» **TASK MATERIAL**:
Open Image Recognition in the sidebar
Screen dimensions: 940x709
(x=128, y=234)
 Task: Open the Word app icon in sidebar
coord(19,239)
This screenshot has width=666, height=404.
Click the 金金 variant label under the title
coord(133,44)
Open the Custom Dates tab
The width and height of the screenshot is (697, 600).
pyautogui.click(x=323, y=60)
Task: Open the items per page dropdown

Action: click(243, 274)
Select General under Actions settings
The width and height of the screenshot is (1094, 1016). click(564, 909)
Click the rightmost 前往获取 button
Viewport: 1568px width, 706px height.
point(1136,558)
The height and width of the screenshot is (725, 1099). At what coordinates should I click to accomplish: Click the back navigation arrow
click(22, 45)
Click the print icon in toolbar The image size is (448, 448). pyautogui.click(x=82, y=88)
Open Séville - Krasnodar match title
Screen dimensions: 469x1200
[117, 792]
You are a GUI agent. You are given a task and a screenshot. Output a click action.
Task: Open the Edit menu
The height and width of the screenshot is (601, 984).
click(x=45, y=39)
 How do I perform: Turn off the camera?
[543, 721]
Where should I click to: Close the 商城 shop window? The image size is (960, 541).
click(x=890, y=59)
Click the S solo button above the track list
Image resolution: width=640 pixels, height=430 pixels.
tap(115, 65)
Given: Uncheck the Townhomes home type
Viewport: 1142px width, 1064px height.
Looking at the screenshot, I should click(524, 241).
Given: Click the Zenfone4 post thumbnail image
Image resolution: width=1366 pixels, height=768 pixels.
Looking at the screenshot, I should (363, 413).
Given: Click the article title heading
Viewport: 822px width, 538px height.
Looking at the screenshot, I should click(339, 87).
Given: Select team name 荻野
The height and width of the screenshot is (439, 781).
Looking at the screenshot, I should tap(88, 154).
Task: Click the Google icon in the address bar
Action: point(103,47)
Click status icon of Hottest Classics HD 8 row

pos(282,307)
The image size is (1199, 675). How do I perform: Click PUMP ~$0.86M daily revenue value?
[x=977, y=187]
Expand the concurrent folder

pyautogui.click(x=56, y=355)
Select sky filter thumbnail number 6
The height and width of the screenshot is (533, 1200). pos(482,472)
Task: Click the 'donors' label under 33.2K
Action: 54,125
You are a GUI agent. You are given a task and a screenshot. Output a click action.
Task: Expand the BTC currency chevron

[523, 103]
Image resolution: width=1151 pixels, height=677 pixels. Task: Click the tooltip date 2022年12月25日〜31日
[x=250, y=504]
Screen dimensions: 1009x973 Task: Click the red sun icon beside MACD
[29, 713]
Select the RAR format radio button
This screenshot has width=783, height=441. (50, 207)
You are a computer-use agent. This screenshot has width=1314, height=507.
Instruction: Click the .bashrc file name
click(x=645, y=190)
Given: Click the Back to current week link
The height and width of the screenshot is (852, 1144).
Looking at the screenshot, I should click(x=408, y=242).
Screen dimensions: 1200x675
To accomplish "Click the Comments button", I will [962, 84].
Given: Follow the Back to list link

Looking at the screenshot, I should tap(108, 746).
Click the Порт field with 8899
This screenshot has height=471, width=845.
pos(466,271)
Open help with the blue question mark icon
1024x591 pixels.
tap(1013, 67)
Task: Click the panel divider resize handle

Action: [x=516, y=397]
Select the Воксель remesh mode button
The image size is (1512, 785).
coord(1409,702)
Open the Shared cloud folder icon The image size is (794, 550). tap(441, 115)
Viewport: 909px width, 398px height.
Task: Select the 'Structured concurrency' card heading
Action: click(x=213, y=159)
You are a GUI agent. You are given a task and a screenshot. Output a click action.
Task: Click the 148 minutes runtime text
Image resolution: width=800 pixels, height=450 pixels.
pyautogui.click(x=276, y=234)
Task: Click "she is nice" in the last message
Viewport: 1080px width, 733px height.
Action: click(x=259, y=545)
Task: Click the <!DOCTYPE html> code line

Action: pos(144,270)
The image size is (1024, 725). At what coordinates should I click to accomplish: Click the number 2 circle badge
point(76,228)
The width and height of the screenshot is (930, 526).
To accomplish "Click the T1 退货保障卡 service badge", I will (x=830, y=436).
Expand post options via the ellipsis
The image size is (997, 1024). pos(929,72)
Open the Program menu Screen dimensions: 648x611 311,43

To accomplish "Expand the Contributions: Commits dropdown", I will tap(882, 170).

» **WHAT IS EXPECTED**:
Type out the entries once more, precisely.

» **EXERCISE RESULT**:
Open Image Recognition in the sidebar
Screen dimensions: 940x709
(x=128, y=234)
 Task: Open the Word app icon in sidebar
coord(19,239)
This screenshot has width=666, height=404.
Click the 金金 variant label under the title
coord(133,44)
Open the Custom Dates tab
The width and height of the screenshot is (697, 600).
pyautogui.click(x=323, y=60)
Task: Open the items per page dropdown

Action: click(243, 274)
Select General under Actions settings
The width and height of the screenshot is (1094, 1016). click(564, 909)
Click the rightmost 前往获取 button
Viewport: 1568px width, 706px height.
point(1136,558)
The height and width of the screenshot is (725, 1099). At what coordinates should I click to accomplish: Click the back navigation arrow
click(22, 45)
Click the print icon in toolbar The image size is (448, 448). pyautogui.click(x=82, y=88)
Open Séville - Krasnodar match title
Screen dimensions: 469x1200
[117, 792]
You are a GUI agent. You are given a task and a screenshot. Output a click action.
Task: Open the Edit menu
The height and width of the screenshot is (601, 984).
click(x=45, y=39)
 How do I perform: Turn off the camera?
[543, 721]
Where should I click to: Close the 商城 shop window? The image size is (960, 541).
click(x=890, y=59)
Click the S solo button above the track list
Image resolution: width=640 pixels, height=430 pixels.
tap(115, 65)
Given: Uncheck the Townhomes home type
Viewport: 1142px width, 1064px height.
Looking at the screenshot, I should click(524, 241).
Given: Click the Zenfone4 post thumbnail image
Image resolution: width=1366 pixels, height=768 pixels.
Looking at the screenshot, I should (363, 413).
Given: Click the article title heading
Viewport: 822px width, 538px height.
Looking at the screenshot, I should click(339, 87).
Given: Select team name 荻野
The height and width of the screenshot is (439, 781).
Looking at the screenshot, I should tap(88, 154).
Task: Click the Google icon in the address bar
Action: point(103,47)
Click status icon of Hottest Classics HD 8 row

pos(282,307)
The image size is (1199, 675). How do I perform: Click PUMP ~$0.86M daily revenue value?
[x=977, y=187]
Expand the concurrent folder

pyautogui.click(x=56, y=355)
Select sky filter thumbnail number 6
The height and width of the screenshot is (533, 1200). pos(482,472)
Task: Click the 'donors' label under 33.2K
Action: 54,125
You are a GUI agent. You are given a task and a screenshot. Output a click action.
Task: Expand the BTC currency chevron

[523, 103]
Image resolution: width=1151 pixels, height=677 pixels. Task: Click the tooltip date 2022年12月25日〜31日
[x=250, y=504]
Screen dimensions: 1009x973 Task: Click the red sun icon beside MACD
[29, 713]
Select the RAR format radio button
This screenshot has width=783, height=441. (50, 207)
You are a computer-use agent. This screenshot has width=1314, height=507.
Instruction: Click the .bashrc file name
click(x=645, y=190)
Given: Click the Back to current week link
The height and width of the screenshot is (852, 1144).
Looking at the screenshot, I should click(x=408, y=242).
Screen dimensions: 1200x675
To accomplish "Click the Comments button", I will [962, 84].
Given: Follow the Back to list link

Looking at the screenshot, I should tap(108, 746).
Click the Порт field with 8899
This screenshot has height=471, width=845.
pos(466,271)
Open help with the blue question mark icon
1024x591 pixels.
tap(1013, 67)
Task: Click the panel divider resize handle

Action: [x=516, y=397]
Select the Воксель remesh mode button
The image size is (1512, 785).
coord(1409,702)
Open the Shared cloud folder icon The image size is (794, 550). tap(441, 115)
Viewport: 909px width, 398px height.
Task: Select the 'Structured concurrency' card heading
Action: click(x=213, y=159)
You are a GUI agent. You are given a task and a screenshot. Output a click action.
Task: Click the 148 minutes runtime text
Image resolution: width=800 pixels, height=450 pixels.
pyautogui.click(x=276, y=234)
Task: Click "she is nice" in the last message
Viewport: 1080px width, 733px height.
Action: click(x=259, y=545)
Task: Click the <!DOCTYPE html> code line

Action: pos(144,270)
The image size is (1024, 725). At what coordinates should I click to accomplish: Click the number 2 circle badge
point(76,228)
The width and height of the screenshot is (930, 526).
To accomplish "Click the T1 退货保障卡 service badge", I will (x=830, y=436).
Expand post options via the ellipsis
The image size is (997, 1024). pos(929,72)
Open the Program menu Screen dimensions: 648x611 311,43

To accomplish "Expand the Contributions: Commits dropdown", I will tap(882, 170).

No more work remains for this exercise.